Slaves North
From: torpenhow@charter.net
TO: hk.edgerton@gmail.com, tyhiter@wk.net, rodbren@sbcglobal.net
Good morning, Gentlemen. Mr. Combs, you’ve written some good material in SHNV and we need you back there. I see Mr. Hite’s reply to you re the South’s motives in seceding is posted here
http://dixieoutfitters.com/p/recently-added
…. but I feel a more radical approach to the subject is warranted. I’m happy to point out to you that in purely factual terms, the slavery "issue" is totally dead in the water and always has been….. even if the Southern states did secede in defense of slavery.
That is because of the context of it all. The North had sold the South virtually all its slaves and had been no less guilty of owning and abusing slaves than any other society. That’s right — there were tons of slave plantations in Northern states, and from everything I’ve read that’s where the real "Simon Legree" cruelties took place!

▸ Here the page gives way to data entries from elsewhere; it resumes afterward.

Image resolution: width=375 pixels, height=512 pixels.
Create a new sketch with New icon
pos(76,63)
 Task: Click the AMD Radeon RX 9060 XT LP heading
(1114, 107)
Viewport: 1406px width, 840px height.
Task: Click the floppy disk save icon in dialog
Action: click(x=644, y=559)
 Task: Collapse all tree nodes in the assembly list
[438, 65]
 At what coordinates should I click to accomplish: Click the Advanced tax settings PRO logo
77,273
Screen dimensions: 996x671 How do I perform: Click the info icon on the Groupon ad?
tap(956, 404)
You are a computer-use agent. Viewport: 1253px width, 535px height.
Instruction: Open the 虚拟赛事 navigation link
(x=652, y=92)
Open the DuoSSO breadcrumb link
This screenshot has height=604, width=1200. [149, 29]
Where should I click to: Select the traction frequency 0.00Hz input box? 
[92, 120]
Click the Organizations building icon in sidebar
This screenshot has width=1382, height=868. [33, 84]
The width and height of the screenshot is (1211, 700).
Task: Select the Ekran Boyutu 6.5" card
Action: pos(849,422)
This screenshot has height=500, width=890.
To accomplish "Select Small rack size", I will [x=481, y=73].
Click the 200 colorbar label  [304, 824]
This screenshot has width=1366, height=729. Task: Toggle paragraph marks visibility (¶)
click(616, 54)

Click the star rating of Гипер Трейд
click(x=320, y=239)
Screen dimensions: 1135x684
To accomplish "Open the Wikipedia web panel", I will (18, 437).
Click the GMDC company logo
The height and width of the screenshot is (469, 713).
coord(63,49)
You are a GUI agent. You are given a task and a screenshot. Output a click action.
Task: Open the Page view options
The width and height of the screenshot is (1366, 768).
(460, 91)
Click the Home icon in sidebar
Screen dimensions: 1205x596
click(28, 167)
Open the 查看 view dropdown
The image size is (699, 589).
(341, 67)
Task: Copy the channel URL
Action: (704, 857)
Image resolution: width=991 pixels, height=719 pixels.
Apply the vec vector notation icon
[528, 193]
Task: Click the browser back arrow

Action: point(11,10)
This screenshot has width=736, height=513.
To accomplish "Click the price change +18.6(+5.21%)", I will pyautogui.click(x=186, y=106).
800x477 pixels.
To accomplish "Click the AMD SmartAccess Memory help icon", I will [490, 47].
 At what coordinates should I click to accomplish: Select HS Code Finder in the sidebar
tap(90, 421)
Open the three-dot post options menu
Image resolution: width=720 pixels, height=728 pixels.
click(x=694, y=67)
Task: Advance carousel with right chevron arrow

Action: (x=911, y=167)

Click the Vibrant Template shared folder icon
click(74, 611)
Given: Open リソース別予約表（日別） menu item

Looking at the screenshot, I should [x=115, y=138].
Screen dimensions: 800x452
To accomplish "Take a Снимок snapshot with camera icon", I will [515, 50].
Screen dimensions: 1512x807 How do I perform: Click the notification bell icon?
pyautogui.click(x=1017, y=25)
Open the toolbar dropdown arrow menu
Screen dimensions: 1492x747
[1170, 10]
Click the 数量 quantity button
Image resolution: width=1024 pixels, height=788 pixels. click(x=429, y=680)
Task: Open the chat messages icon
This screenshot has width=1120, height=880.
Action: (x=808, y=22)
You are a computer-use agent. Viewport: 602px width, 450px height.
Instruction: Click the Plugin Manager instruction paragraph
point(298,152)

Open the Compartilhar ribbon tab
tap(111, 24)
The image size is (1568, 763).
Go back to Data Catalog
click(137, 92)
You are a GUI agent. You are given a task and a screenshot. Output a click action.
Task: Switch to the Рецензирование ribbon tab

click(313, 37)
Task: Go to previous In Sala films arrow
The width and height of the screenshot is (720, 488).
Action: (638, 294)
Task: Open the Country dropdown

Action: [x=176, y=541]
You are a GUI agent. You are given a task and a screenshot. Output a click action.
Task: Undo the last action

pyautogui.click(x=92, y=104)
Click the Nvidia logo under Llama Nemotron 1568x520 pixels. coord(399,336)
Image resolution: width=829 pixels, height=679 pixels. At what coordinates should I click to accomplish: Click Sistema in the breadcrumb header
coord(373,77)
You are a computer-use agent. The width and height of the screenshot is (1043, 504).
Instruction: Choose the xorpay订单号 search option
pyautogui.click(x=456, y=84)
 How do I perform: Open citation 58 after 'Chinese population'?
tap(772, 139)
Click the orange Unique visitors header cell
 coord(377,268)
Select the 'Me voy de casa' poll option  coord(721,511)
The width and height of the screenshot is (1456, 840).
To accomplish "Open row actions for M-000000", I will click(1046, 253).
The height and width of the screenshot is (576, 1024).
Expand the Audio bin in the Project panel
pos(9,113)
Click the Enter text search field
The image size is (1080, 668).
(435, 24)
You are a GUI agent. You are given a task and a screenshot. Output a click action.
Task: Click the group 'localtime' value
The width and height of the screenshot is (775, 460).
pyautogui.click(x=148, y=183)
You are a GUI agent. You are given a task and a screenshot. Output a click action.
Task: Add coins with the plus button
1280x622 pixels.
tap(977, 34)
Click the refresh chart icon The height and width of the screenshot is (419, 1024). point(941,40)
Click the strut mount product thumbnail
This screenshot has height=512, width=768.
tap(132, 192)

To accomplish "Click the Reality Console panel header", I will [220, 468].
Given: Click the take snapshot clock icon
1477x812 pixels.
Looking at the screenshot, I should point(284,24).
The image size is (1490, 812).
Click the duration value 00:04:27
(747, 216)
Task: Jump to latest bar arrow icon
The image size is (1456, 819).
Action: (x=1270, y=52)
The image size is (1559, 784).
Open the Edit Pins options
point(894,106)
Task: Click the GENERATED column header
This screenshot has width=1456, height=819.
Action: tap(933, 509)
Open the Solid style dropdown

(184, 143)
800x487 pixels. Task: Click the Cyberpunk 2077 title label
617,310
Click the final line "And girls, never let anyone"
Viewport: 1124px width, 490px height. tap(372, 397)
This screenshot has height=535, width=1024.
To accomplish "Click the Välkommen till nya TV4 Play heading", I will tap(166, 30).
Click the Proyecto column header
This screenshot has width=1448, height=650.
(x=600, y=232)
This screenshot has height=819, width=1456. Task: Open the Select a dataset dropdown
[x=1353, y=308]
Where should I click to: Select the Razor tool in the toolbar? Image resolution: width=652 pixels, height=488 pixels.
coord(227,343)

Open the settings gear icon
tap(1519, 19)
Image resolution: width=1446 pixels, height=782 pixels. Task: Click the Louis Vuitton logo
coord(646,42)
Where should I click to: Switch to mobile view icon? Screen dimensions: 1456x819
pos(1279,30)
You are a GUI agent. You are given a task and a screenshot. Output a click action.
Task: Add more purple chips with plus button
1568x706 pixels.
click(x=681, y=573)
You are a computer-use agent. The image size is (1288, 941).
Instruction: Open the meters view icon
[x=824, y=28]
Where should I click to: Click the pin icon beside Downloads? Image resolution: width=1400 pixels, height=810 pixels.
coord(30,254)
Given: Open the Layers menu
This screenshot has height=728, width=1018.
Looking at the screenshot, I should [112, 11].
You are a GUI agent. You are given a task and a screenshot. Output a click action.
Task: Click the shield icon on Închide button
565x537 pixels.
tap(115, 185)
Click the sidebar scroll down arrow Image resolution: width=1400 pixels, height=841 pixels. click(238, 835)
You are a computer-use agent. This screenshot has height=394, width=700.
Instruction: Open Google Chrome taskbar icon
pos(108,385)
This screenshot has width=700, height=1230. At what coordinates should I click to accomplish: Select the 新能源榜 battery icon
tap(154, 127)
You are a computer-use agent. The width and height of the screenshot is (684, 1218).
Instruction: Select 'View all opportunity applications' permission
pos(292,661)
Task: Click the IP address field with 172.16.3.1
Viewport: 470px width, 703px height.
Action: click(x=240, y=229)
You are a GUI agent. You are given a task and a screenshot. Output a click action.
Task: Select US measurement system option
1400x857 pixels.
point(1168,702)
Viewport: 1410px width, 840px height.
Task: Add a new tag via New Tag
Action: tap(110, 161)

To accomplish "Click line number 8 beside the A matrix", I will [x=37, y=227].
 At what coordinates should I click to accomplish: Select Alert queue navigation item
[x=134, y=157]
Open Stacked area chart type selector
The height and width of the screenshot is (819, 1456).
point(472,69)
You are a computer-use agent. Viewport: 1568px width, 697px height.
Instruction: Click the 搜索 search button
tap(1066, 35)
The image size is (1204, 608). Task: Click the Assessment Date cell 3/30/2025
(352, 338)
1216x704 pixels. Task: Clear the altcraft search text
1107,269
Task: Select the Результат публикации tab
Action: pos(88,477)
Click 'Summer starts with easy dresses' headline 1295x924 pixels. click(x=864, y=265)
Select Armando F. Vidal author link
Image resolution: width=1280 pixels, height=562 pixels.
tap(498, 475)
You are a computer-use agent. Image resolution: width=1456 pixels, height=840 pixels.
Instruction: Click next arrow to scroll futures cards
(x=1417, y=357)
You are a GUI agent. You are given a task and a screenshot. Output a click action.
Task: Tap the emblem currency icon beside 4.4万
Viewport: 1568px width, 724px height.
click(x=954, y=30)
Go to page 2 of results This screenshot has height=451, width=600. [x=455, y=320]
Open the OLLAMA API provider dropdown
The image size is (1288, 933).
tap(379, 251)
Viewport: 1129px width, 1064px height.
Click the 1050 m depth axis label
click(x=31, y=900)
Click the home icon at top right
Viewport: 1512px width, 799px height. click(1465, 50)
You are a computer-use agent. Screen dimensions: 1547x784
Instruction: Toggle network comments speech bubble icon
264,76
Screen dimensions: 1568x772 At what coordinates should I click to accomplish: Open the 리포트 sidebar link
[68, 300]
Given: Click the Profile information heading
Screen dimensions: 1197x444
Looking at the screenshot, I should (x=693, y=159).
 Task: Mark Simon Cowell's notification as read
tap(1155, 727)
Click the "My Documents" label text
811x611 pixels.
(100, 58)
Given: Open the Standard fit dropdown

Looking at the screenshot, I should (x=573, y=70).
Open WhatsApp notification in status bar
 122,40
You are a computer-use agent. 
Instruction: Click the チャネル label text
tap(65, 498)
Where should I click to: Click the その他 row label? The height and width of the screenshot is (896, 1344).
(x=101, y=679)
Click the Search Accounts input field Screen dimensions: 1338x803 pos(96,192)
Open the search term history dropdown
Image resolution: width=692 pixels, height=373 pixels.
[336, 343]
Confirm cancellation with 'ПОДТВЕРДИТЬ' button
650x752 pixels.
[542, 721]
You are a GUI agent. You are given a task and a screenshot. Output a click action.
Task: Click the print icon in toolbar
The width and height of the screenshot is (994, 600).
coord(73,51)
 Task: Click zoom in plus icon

http://www.africanburialground.gov/ABG_Main.htm
Here’s a surprisingly frank, if still heavily whitewashed, account of the situation…. in a New England pride and lore website!
http://www.seacoastnh.com/blackhistory/whittier.html
This is coming out in all manner of liberal yankee "mainstream" media outlets — but unlike their treatment of slave "guilt" in the South, each such newspaper or magazine that covers this genuine historical horror does so only once or twice and then thoughtfully lets the subject sink beneath the waves. The rootless, satanic mega-corporations buying ads in those print and broadcast media have a psycho-political agenda for us, and it doesn’t include disturbing the "common knowledge" about things that far!
There are websites, books, articles, lectures galore dedicated to exposing the myth of Southern guilt — the biggest Big Lie of American history. The North’s involvement in merchandising slaves, whipping their hides and working them to death is in total eclipse. Virtually never seen, never discussed, never so much as thought of in the informational "meainstream". In coverage of the un-Civil War, this supposedly definitive moment and subject in all of America’s experience, one half of it is as the dark side of the moon. Does it strike you as peculiar?
http://www.slavenorth.com/
CONTEXT is everything. There is no meaning to anything without it. Responsible Bible scholars remind each other "A text without a context is a pretext." And the entire context of slave history not only exonerates the South, but reveals it anew as one of the best, kindest, realest, most prosperous and law-abiding countries in known history. I’m not even going to go into Dixie’s virtues here — the CONTEXT says it all, and the essence of it is that the North had been the real cancerous growth through most of American history.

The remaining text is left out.